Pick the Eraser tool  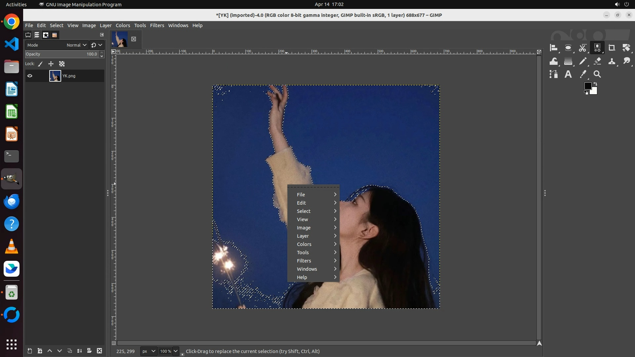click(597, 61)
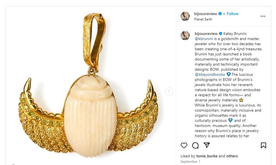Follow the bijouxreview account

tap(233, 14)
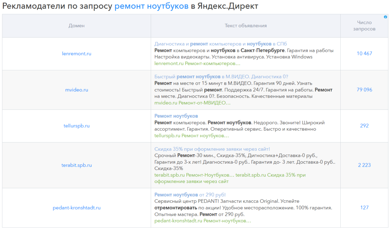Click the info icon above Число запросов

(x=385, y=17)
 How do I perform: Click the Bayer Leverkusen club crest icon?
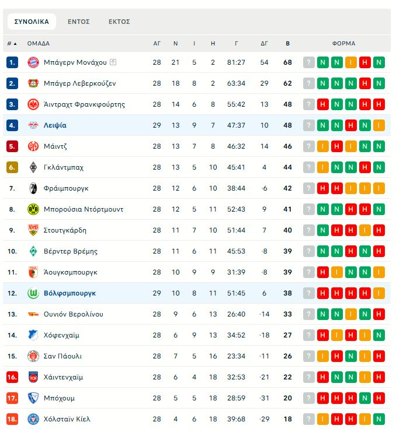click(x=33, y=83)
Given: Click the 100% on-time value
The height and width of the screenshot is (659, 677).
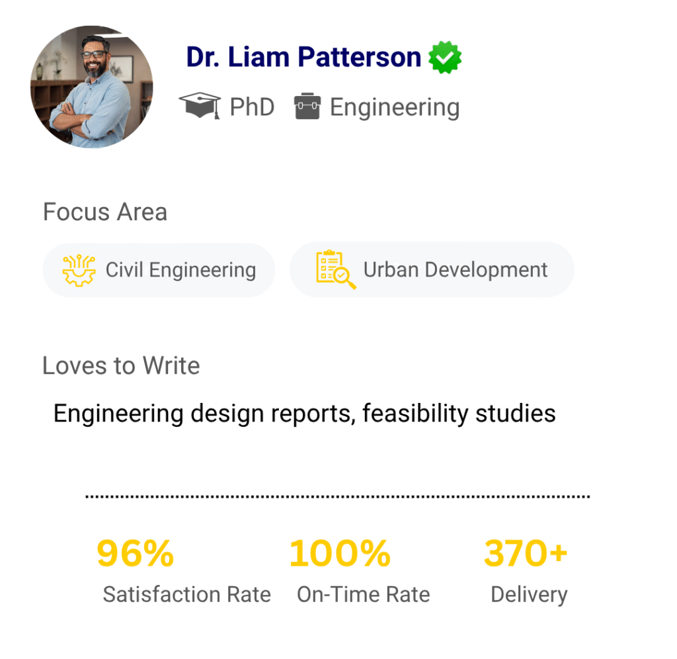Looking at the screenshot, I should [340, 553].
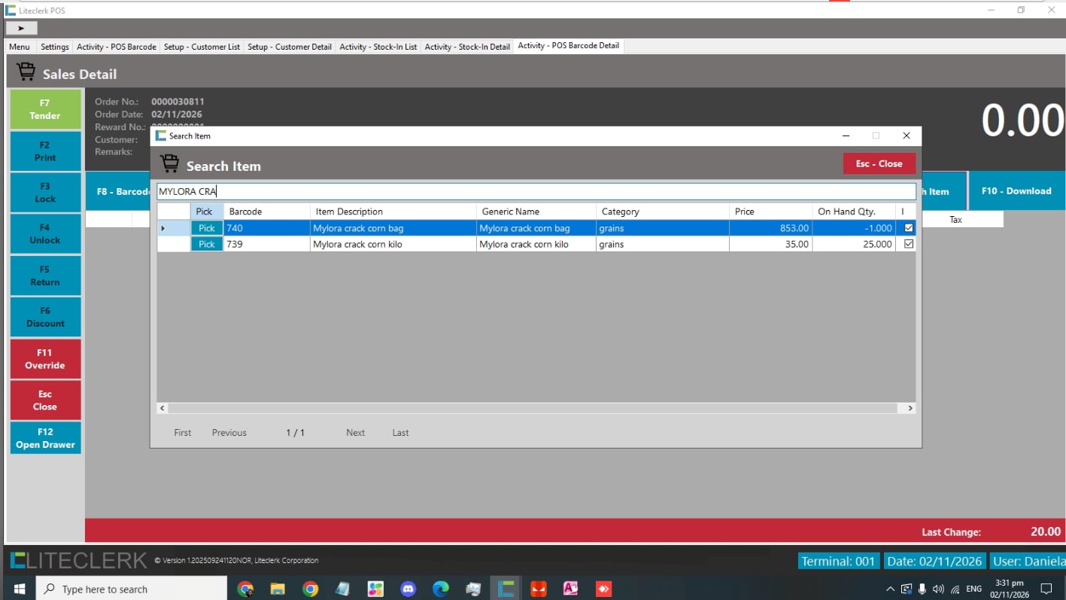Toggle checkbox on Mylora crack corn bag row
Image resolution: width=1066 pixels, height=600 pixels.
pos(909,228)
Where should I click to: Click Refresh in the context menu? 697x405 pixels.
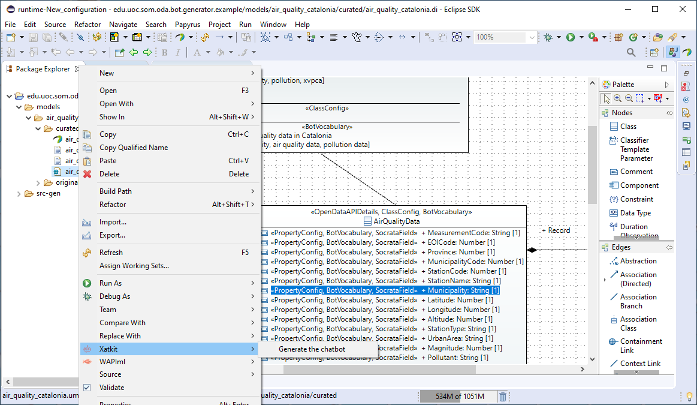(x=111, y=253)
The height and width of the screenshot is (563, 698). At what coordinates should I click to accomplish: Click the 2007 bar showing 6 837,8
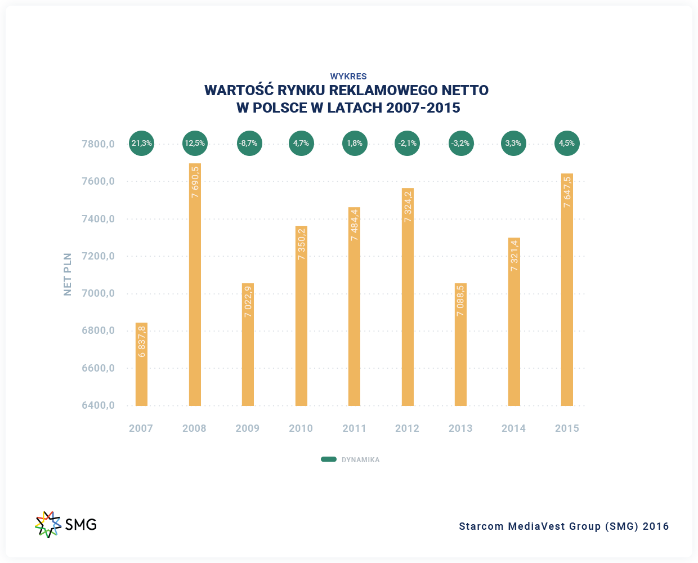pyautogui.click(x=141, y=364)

---+---

_Goal of the exercise:_ Copy word for word the entries starting with the line that contains "How do I perform: Click" and going on through the end of the entries, leaving out the pictures.

_Correct result:_
 How do I perform: Click the Bayer Leverkusen club crest icon?
click(x=33, y=83)
Given: Click the 100% on-time value
The height and width of the screenshot is (659, 677).
Looking at the screenshot, I should [340, 553].
Toggle checkbox on Mylora crack corn bag row
Image resolution: width=1066 pixels, height=600 pixels.
pos(909,228)
Where should I click to: Click Refresh in the context menu? 697x405 pixels.
(x=111, y=253)
The height and width of the screenshot is (563, 698). At what coordinates should I click to accomplish: Click the 2007 bar showing 6 837,8
pyautogui.click(x=141, y=364)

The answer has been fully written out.